Проблема, впрочем, уходила корнями глубже – кинематограф хотя и стал уже «не мой», продолжал быть немым. Те установки в эстетике (а форма тогда действительно во многом определяла содержание), что были оформлены в середине 1910 х, не были окончательно разрушены даже десять лет спустя. Заметим, что приход социалистического реализма в кино был неразрывно связан с введением звука – и «Встречный», и «Чапаев», признанные флагманы нового, истинно верного направления в искусстве, тогда и сейчас запоминались по остроумным цитатам и звучным песням. Здесь уместно вспомнить тогдашний остроумный памфлет, который киновед Пётр Багров приводит в статье о Фридрихе Эрмлере, сорежиссёре «Встречного»: «Эрмлер (бурная овация): Товарищи… (Бурная овация продолжается.) Я кончил… (Бурная овация.) (Сходит с трибуны. Овация.) (Зал встаёт, все обнажают головы и поют: «Нас утро встречает прохладой».)

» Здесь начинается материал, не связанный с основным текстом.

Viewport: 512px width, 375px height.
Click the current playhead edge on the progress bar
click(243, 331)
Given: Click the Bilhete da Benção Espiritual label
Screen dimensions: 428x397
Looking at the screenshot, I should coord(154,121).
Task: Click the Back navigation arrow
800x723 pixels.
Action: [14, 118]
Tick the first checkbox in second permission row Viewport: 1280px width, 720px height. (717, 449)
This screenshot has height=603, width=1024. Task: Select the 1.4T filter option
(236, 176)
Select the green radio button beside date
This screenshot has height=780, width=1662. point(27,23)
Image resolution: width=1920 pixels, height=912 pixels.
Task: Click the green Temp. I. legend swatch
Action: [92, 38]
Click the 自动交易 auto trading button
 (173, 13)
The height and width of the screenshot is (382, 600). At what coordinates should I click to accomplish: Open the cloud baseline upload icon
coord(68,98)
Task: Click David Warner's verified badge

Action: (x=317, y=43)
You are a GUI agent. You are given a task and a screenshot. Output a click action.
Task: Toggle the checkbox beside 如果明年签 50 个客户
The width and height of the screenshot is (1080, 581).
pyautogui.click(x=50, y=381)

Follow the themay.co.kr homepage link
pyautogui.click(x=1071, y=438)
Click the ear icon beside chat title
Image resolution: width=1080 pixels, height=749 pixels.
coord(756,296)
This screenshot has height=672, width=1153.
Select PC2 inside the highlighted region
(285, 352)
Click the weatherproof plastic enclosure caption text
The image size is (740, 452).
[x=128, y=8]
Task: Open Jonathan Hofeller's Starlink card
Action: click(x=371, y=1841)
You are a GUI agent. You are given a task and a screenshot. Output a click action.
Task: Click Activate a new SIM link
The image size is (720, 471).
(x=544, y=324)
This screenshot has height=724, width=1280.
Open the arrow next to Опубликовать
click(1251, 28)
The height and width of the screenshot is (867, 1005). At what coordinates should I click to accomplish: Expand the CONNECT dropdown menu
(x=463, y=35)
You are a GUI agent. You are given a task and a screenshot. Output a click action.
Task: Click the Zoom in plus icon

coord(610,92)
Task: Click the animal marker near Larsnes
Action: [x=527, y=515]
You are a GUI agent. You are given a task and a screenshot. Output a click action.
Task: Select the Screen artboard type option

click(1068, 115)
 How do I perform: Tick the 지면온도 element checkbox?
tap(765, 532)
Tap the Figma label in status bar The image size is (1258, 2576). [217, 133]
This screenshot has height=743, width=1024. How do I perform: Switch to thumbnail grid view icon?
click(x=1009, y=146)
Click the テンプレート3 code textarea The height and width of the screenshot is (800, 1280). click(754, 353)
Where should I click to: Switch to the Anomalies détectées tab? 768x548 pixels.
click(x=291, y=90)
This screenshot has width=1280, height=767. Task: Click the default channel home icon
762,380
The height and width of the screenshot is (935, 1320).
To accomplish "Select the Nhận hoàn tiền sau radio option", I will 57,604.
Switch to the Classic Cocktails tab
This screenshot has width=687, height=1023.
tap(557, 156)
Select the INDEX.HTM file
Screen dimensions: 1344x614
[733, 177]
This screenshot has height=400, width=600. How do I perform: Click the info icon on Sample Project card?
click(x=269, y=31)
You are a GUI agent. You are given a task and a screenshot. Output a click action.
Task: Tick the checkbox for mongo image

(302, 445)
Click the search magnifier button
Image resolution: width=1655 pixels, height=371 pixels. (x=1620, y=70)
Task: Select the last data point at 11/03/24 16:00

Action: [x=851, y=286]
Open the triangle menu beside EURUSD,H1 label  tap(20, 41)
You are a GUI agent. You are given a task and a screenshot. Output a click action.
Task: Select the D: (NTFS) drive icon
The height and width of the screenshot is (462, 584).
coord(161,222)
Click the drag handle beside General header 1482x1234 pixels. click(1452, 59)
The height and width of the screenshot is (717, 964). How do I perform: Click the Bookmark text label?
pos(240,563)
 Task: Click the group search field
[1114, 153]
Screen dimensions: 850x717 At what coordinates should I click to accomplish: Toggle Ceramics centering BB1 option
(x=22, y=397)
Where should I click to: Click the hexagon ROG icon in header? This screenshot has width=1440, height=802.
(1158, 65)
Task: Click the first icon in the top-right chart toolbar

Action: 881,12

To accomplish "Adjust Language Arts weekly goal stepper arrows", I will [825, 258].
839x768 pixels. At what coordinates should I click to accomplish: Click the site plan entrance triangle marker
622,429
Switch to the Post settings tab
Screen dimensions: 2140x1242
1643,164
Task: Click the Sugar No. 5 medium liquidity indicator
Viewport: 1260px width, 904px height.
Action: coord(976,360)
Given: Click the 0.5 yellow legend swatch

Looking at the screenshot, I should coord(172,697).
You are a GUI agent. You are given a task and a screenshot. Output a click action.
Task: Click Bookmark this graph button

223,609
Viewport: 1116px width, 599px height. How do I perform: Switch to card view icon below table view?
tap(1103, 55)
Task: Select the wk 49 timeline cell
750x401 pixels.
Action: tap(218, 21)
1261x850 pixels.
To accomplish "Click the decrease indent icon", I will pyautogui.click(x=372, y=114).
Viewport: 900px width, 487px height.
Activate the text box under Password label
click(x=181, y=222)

Возвращаясь к проблеме наследования, важно подчеркнуть, что такая онтологическая привязанность молодого советского искусства к «антихудожественным поделкам царского режима» как в техническом, так и в творческом отношении угнетала всех. В каком-то смысле это нежелательное родство можно считать импульсом к старту знаменитого на весь мир советского киноавангарда – наравне с естественным стремлением к отрицанию прошлого у молодых людей. Но чтобы отойти, нужно оттолкнуться, и последнее действие часто выходило почти декларативным. Например, как проницательно заметил философ Игорь Смирнов, знаменитая сцена из эйзенштейновской «Стачки» – «из-под земли» городской свалки лезут люмпен-пролетарии – вызывает в памяти эпизод постановки «Роберта-дьявола» в «Грёзах» Евгения Бауэра: томные мертвецы восстают из своих гробниц. Примеров таких случаев множество, хотя большинство, конечно, скрыто завесой времени – и в «Октябре» волосы погибшей девушки медленно ползут по покрытию раздвижного моста, напоминая бесконечное течение тканевой маски преступника в старообразном кинобоевике, приводившем молодого Эйзенштейна в неистовство.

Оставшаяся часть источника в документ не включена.